Written by Espen, who helps business owners install AI systems using open-source tools. What is a Chief AI Officer? →
AI PricingAnthropic Claude API Pricing in February 2026 — Every Model, Every Tier
The complete, no-fluff breakdown of what Claude actually costs when you call it through the API. Opus 4.6, Sonnet 4.5, Haiku 4.5 — with real numbers, real-world cost examples, and comparisons to OpenAI and Google.
Claude API pricing in February 2026: Opus 4.6 costs $5/$25 per million tokens (input/output), Sonnet 4.5 costs $3/$15, and Haiku 4.5 costs $1/$5. Prompt caching cuts input costs by 90%. Batch processing saves 50%. Those are the numbers — the rest of this guide explains what they mean for your wallet.
Big update: Anthropic dropped Opus pricing by 67% with the 4.6 release.
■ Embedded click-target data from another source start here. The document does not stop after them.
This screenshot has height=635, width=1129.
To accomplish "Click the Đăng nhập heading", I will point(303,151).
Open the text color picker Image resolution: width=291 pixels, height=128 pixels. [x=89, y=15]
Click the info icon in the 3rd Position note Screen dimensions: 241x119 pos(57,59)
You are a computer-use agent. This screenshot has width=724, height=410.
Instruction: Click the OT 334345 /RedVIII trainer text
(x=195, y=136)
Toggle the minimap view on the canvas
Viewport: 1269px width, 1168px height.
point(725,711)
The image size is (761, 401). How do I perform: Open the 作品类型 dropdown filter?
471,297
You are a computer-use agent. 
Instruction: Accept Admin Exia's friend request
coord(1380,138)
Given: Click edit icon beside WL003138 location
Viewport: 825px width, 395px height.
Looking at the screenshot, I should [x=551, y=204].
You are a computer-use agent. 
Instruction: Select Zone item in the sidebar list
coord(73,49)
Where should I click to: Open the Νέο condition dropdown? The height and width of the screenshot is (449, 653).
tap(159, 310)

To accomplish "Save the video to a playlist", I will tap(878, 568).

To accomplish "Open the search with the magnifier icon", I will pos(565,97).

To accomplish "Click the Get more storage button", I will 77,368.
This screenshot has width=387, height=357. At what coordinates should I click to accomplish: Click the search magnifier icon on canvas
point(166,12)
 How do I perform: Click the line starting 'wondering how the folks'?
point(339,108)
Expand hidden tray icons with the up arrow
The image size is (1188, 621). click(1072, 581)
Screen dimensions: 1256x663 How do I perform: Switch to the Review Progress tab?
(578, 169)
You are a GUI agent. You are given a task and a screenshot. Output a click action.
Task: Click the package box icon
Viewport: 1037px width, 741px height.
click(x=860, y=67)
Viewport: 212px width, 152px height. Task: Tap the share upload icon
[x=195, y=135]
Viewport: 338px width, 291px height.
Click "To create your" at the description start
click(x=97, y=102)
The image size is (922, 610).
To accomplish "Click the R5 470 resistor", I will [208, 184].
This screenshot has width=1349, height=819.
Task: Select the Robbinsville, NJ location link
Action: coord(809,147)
The old Opus 4 cost $15/$75 — the new Opus 4.6 costs just $5/$25. If you're still on Opus 4, switching to 4.6 saves you massive money and gets you a better model.
This guide covers the Anthropic API specifically — the developer-facing, pay-per-token service you access through api.anthropic.com. If you're looking for Claude Code (the CLI tool) pricing, see our Claude Code pricing guide. For OpenClaw costs, check the OpenClaw pricing guide.
Claude API Pricing 2026: All Models at a Glance
Anthropic offers three model tiers through the API. Each targets a different use case and budget. Note: prompts over 200K tokens cost more on Opus and Sonnet.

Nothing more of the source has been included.